I seldom if ever, go to movies anymore. I just cannot justify spending as much money as it costs now to go, yet alone giving my money to Hollywood. If they put out decent films, I would not make a point to not spend my money on them. It is like Samuel Jackson just said. He said that he didn't care if someone went or didn't. Or if they liked or didn't like him or what he said. He still got his check. And I figure that he is right, that it doesn't make a difference if I go to a movie or not, it has no effect or not on the bottom line of Hollywood. And so I just don't go simply because I don't see anything I want to watch. I get Hulu at my home, and can watch movies from all over the world. I go to youtube and watch college students movies from 5 minutes to 30 minutes in length, that are both well made, and intelligent, and daring, because they are trying to get a good grade in their film school.

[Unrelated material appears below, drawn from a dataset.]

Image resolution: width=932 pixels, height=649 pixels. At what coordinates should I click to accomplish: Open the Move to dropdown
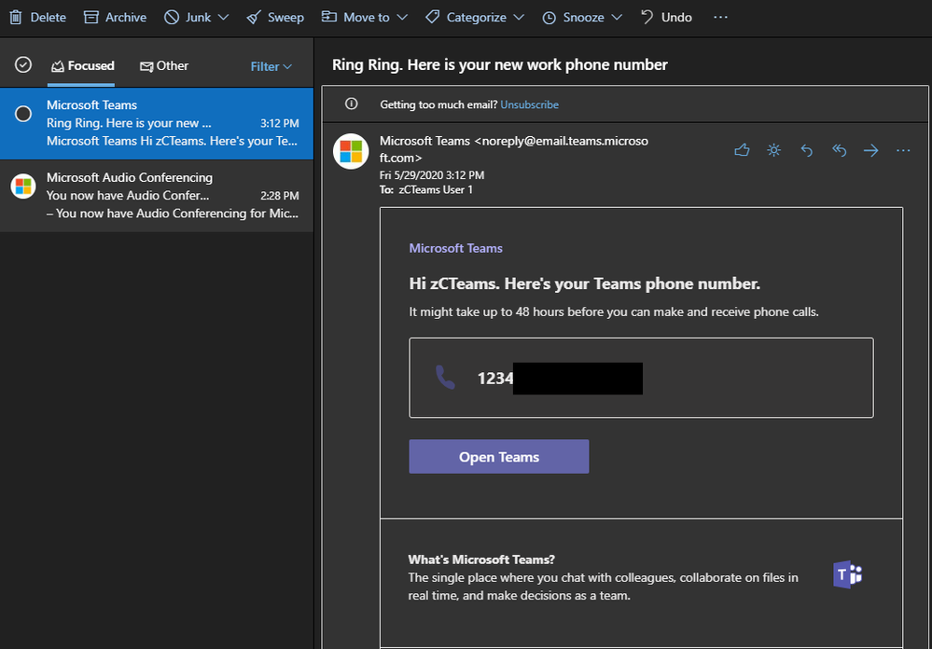(365, 17)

Plus, I can type in full concert in the question box on youtube and find any concert from just about any band I want to watch for free. I know, I am the product. I can't justify paying 100$ to go to a concert when, again, I can sit at home, with my headphones on, and listen to a concert, by Chicago and Earth, Wind,and Fire together from 1985 or from 2015, for free. Or Candy Dulfer, the sax player, who I have watched for years, or Mindy Abig, also a sax player, who I also like. I am a sax player, and I have followed them, just because at one time I was trying to play with a more sensual tone, and that was the best way to learn, listen to female players, who had some of that sound that I wanted.
Have a great week.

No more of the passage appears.